The rotor blades generally include a suction side shell and a pressure side shell typically formed using molding processes that are bonded together at bond lines along the leading and trailing edges of the blade. Further, the pressure and suction shells are relatively lightweight and have structural properties (e.g., stiffness, buckling resistance and strength) which are not configured to withstand the bending moments and other loads exerted on the rotor blade during operation. Thus, to increase the stiffness, buckling resistance and strength of the rotor blade, the body shell is typically reinforced using one or more structural components (e.g. opposing spar caps with a shear web configured therebetween) that engage the inner pressure and suction side surfaces of the shell halves. The spar caps are typically constructed of various materials, including but not limited to glass fiber laminate composites and/or carbon fiber laminate composites. The shell of the rotor blade is generally built around the spar caps of the blade by stacking layers of fiber fabrics in a shell mold. The layers are then typically infused together, e.g. with a thermoset resin.
Such rotor blades, however, are not without issues.

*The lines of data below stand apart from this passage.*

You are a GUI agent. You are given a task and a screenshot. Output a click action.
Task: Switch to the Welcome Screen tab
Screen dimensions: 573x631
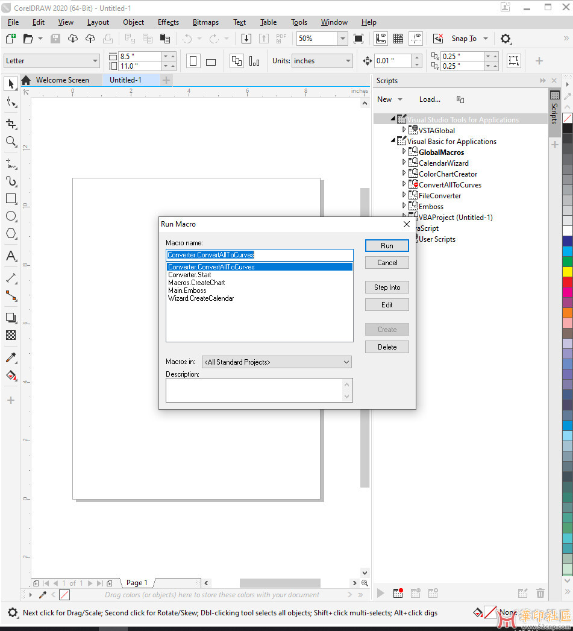click(x=61, y=80)
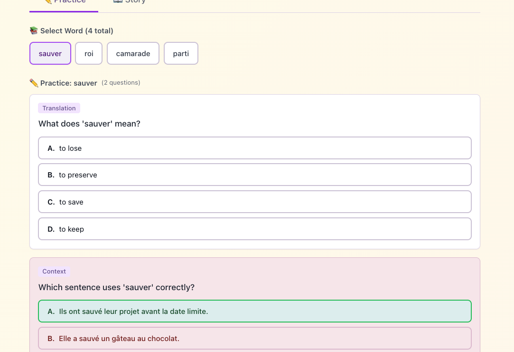Pick the 'camarade' word button
514x352 pixels.
(133, 53)
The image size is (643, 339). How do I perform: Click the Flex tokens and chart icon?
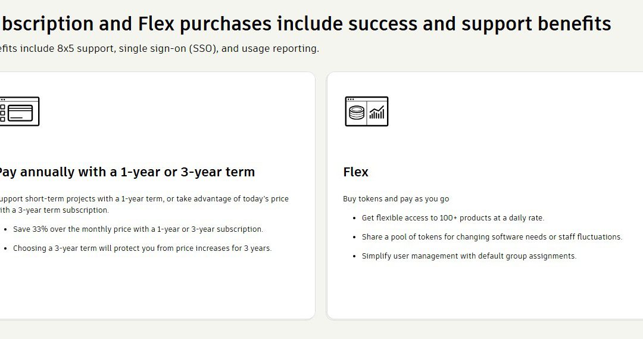367,111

For example, different blade components typically require different physical properties. More specifically, the blade root typically needs increased strength over the blade tip. Further, regions at the leading edge of the blade may need improved toughness for erosion protection. As such, conventional rotor blades must be constructed of materials that can withstand the highest anticipated loads of any single component. Unfortunately, such materials can be expensive and since conventional blades are typically constructed of two blade halves, the entire blade has to be constructed of the expensive material.
In addition, methods used to manufacture the rotor blades and/or structural components thereof can be difficult to control, defect prone, and/or highly labor intensive due to handling of the dry fabrics and the challenges of infusing large laminated structures. Moreover, as rotor blades continue to increase in size, conventional manufacturing methods continue to increase in complexity as the blade halves are typically manufactured using opposing mold halves that must be large enough to accommodate the entire length of the rotor blade. As such, joining the large blade halves can be highly labor intensive and more susceptible to defects.
One known strategy for reducing the complexity and costs associated with manufacturing rotor blades is to manufacture the rotor blades in blade segments. The blade segments may then be assembled to form the rotor blade. However, known blade segments are constructed similar to the blade halves and require complex interconnecting components to join the segments together. In addition, known joint designs do not provide for sufficient alignment of the blade segments, thereby increasing the amount of time needed to assemble the blade segments. Further, conventional segmented blades are typically heavier than conventional blades due to the additional joints and/or related parts.
Thus, the art is continuously seeking new and improved rotor blades methods of manufacturing same that address the aforementioned issues. Accordingly, the present disclosure is directed to modular wind turbine rotor blades constructed of multiple resin systems that are tailored based on the desired physical properties of each blade component.